Nearly a week after Galveston Island took a severe beating from hurricane Ike, a Kroger grocery store has finally opened for business, grilling up fajitas for its employees. With the Texas island still not ready to take back evacuees, the open store is at least one encouraging sign of normalcy.
For that is the aim of rescue and relief workers, government officials, neighbors, and perfect strangers who all assist in the aftermath of any disaster – to help residents return to as normal a life as possible.
But normalcy has its downside in America's hazard-prone areas. If it means rebuilding exactly as everything was before the hurricane, fire, or earthquake, then business-as-usual is itself hazardous.
The country has learned to do some key things differently in the wake of several years of weather whammies. One of them is to adopt stricter building codes that save lives and money.
New building and landscaping standards spared five communities from San Diego's fierce fires last year. In 1992, when the worst mainland hurricane in US history slammed into Florida, 27 Miami-area houses built to hurricane-resistant standards suffered no structural damage, while other homes nearby were flattened.
Florida now has the most stringent hurricane building codes in the country. After Katrina and Rita in 2005, Gulf states caught on, with Louisiana, for instance, passing a statewide code. Structures along the Mississippi coast are being rebuilt on stilts.
Good job, except for this huge oversight. The rebuilding, with few exceptions, is taking place in the same spots that were wiped out. As naturally as snow falls, people want to build in warm places with beautiful beach vistas – no matter that they're on a vulnerable barrier island such as Galveston.
One thing that would discourage the pounding of pylons in obvious danger zones is market-priced property insurance. It's telling that private insurers have for the most part pulled out of the Gulf coastal areas. As of Nov. 30, State Farm won't renew even existing policies for customers within 1,000 feet of the shoreline.
Customers have therefore swarmed to subsidized state insurance programs, and, of course, should these fail, there is always the National Flood Insurance Program. Or not. Congress is wrangling over renewal of the program, which expires Sept. 30. Sadly, both House and Senate bills perpetuate low-cost insurance that only encourages more building in dangerous zones.
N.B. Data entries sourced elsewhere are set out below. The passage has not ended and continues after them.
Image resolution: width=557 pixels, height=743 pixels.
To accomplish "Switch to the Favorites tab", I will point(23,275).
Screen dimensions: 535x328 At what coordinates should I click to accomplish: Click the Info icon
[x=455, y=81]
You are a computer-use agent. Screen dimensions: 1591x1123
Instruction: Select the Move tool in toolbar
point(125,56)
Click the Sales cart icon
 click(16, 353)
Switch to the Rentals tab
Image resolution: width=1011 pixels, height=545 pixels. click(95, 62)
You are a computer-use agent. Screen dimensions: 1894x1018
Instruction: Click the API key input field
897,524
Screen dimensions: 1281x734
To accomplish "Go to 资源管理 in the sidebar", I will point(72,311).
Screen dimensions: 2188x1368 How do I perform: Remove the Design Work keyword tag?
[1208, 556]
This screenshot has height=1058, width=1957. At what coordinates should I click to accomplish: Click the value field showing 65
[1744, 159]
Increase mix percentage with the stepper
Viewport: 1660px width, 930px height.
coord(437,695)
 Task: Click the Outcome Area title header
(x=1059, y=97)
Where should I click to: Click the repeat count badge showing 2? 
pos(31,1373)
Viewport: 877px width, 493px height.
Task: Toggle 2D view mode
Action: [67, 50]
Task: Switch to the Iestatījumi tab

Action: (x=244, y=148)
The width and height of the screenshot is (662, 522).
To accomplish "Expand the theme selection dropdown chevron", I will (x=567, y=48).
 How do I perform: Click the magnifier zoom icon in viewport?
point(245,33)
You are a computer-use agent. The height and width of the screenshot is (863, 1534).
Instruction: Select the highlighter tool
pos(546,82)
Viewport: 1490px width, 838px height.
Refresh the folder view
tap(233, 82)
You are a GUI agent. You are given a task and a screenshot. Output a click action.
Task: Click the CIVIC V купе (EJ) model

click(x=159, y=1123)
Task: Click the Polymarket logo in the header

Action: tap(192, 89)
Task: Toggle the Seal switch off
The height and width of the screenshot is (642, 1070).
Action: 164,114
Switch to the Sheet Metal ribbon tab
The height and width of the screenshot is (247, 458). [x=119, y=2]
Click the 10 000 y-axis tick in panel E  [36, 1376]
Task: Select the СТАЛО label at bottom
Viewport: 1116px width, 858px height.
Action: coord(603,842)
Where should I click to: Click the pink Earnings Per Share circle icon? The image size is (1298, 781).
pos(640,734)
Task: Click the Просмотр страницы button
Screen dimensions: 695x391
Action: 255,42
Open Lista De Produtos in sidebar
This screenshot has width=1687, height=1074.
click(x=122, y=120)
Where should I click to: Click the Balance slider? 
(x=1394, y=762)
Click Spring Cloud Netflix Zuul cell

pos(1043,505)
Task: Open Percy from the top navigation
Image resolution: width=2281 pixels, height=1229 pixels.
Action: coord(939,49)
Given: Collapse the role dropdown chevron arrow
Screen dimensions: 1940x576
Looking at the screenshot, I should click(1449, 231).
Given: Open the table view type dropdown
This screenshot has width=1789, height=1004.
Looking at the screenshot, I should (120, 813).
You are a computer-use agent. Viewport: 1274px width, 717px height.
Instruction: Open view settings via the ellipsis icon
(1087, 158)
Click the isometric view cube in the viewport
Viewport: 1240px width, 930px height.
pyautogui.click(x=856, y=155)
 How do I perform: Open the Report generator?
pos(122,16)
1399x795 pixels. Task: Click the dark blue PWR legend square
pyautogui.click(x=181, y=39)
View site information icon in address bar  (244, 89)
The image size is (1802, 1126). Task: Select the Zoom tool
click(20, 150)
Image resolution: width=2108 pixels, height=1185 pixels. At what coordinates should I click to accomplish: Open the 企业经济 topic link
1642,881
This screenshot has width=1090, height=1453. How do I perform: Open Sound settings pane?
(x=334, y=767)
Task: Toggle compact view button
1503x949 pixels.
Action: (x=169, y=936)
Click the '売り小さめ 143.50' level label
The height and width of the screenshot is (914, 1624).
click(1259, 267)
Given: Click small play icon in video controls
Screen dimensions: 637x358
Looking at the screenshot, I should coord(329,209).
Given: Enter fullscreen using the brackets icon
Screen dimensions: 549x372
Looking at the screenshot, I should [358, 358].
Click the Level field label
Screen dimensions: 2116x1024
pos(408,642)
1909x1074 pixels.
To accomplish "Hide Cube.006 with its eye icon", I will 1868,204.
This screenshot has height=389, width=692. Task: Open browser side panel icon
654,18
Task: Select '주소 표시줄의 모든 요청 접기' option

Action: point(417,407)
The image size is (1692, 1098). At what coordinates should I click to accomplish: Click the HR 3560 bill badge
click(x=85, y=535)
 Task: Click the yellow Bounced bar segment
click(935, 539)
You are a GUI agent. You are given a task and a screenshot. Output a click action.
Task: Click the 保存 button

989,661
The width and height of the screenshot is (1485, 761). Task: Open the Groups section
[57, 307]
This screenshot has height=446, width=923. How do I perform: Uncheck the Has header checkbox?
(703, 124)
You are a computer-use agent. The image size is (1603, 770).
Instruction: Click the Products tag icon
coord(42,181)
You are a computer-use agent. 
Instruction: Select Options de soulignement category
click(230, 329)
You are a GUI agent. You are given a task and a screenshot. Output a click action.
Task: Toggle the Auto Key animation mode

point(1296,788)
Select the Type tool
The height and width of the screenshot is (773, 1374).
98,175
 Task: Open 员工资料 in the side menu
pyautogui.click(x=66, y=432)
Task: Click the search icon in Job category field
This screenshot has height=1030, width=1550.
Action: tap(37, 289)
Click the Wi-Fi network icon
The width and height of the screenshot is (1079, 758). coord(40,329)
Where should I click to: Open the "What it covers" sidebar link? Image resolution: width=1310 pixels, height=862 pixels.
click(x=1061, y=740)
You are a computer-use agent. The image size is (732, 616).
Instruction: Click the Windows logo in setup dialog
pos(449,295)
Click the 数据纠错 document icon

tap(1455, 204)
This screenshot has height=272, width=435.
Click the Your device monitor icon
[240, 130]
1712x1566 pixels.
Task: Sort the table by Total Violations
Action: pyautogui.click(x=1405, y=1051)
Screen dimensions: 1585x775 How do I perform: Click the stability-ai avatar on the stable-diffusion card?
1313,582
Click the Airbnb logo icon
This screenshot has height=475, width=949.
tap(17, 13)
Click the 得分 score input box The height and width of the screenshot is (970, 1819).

In the absence of correcting market forces, populations along the coastal counties of the Atlantic and Gulf coasts have popped up like beach umbrellas. In 1980, about 67 million people lived in these counties, according to the US Census Bureau. In 2006, just over 88 million. And little has discouraged developers – at least before the housing bust – from marching up the tinder-dry hills of California.
State and local governments should either wean themselves from taxpayer-subsidized, low-cost insurance – or block off the most vulnerable areas. It is possible. After the 1977 Red River flood, Grand Forks, in North Dakota, marked off a "no build" zone near the river. Two decades ago, South Carolina began a gradual retreat from the sea – redrawing its baseline at the shore every 10 years.
Now in Texas, the land commissioner, Jerry Patterson, is proposing that new coastal construction be set back at 60 times the erosion rate – for example, 60 feet for every foot of erosion. Before Ike, he was blasted by local officials who said the restrictions would erode development and resulting tax revenue.
With so much washed out to sea or piled up as debris, Galveston – and other communities – should be welcoming Mr. Patterson's proposal. To prepare for disasters, America should not just batten down, but step back.